- Description of the task
The text below is about the Cambrian explosion. According to it, how many major animal groups existed before that event, and how many afterward?

Dr Andrew Parker will never forget his first dive over the Great Barrier Reef. Even as a biologist, he was surprised by the blaze of colour and vast array of creatures he saw in the water. And, in a memorable encounter, he came eye-to-eye with a large group of cuttlefish.
The small molluscs, watching the human intruder closely, put on a spectacular wave of colour changes: the brown bleaching from their bodies as he first approached, followed by a flash of fiery red and then a tranquil green as he swam away.
Parker did not realise it at the time but captured in that moment were all the elements - eyes, colour and fear of a predator - that would lay the foundation for his "light switch" theory about the extraordinary diversity of life on Earth.
About 543 million years ago, the world was a dull rather than brilliant place, inhabited by primitive sponges, jellyfish and worms. But in a dramatic event known as the Cambrian explosion, the number of major animal groups skyrocketed from three to the 38 we know today, in a matter of a few million years. "It involved a burst of creativity like nothing seen before or since. Animals with teeth and tentacles and claws and jaws suddenly appeared," says Parker, an Australian researcher at the University of Oxford in England.

[Screenshot grounding data]
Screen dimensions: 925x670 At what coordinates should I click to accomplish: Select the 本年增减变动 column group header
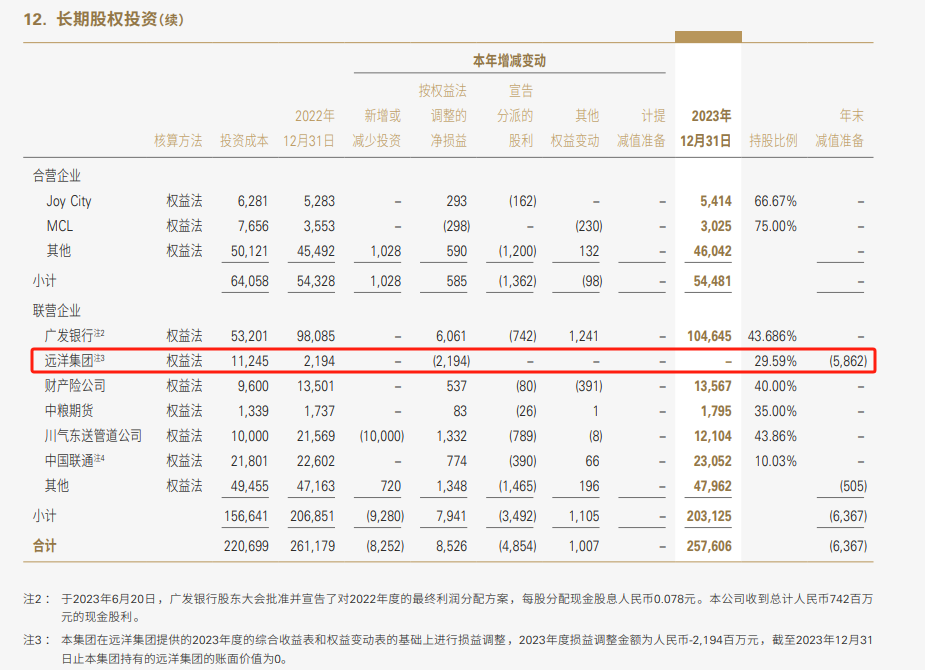[x=508, y=60]
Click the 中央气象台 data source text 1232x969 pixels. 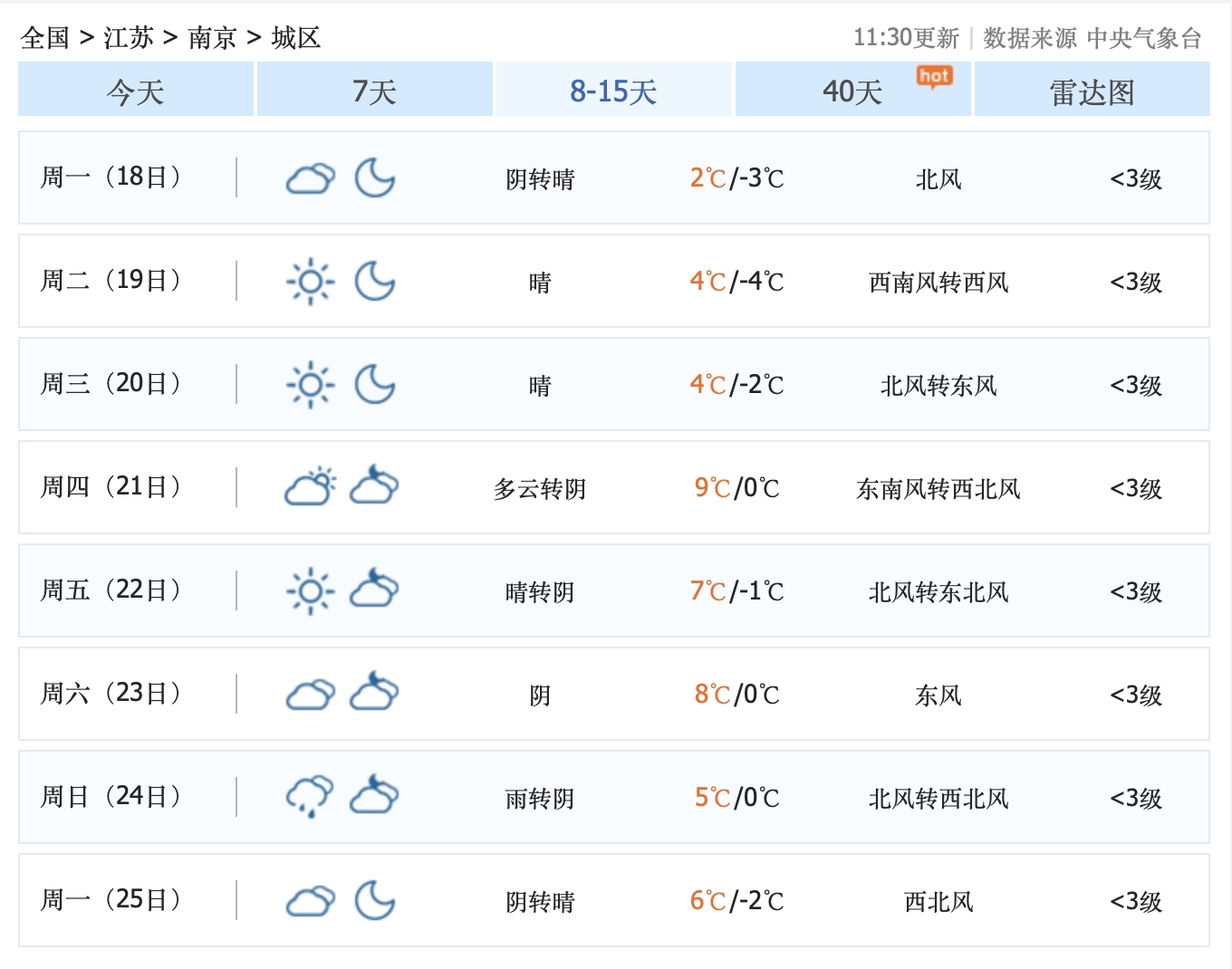pyautogui.click(x=1144, y=38)
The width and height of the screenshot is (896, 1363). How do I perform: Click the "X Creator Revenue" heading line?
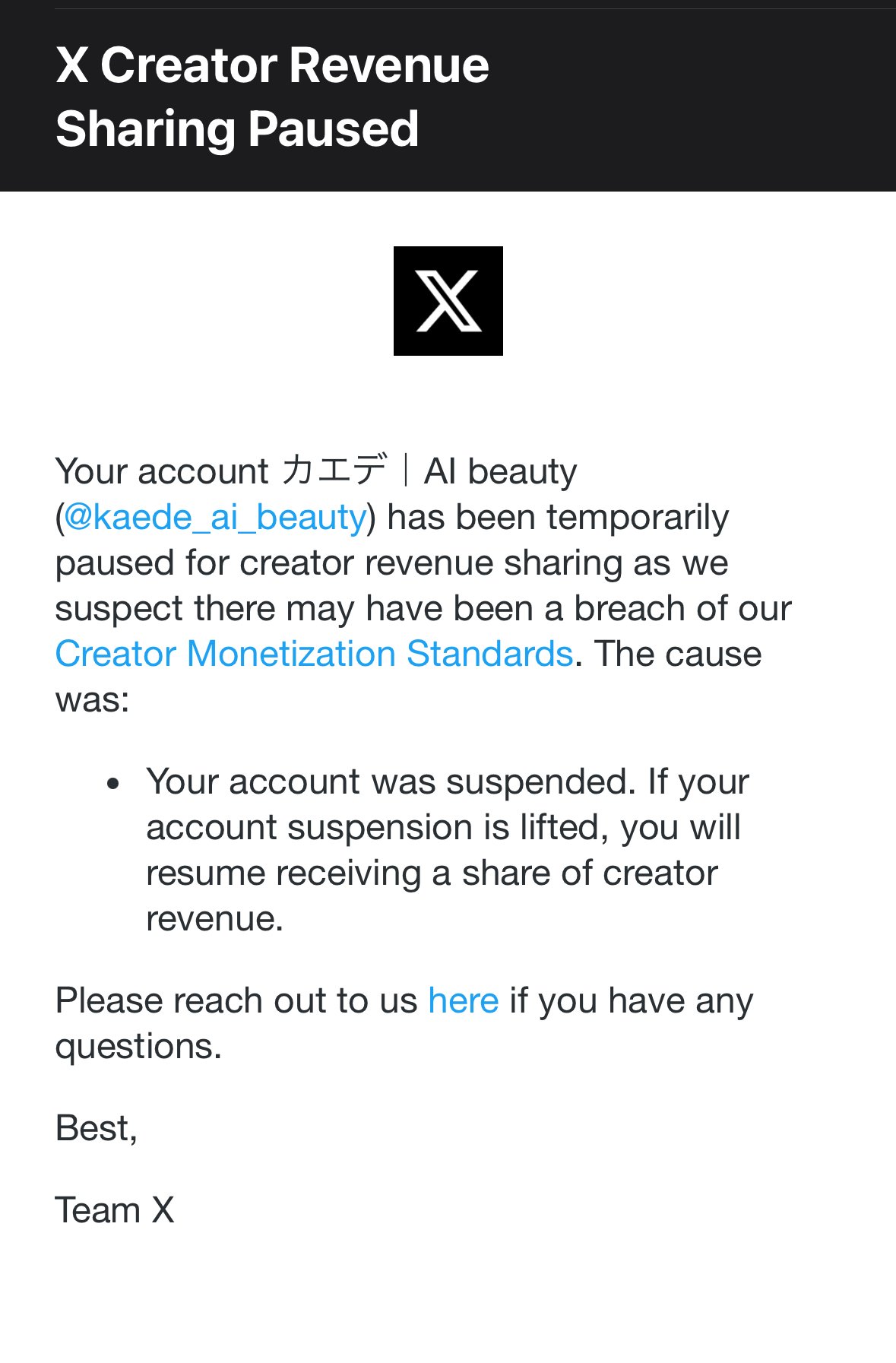tap(272, 65)
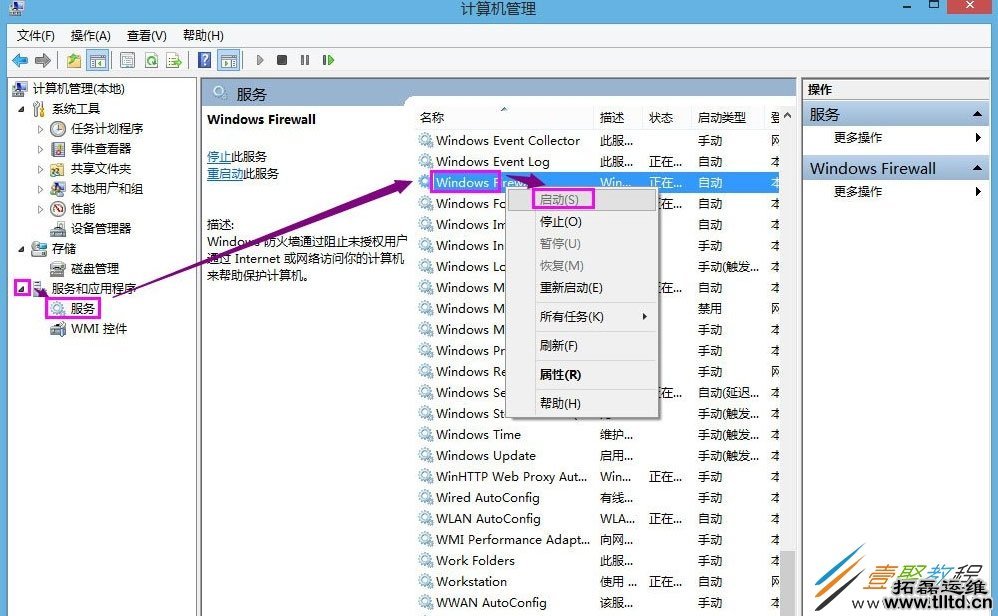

- Answer for the task
Three before and 38 afterward.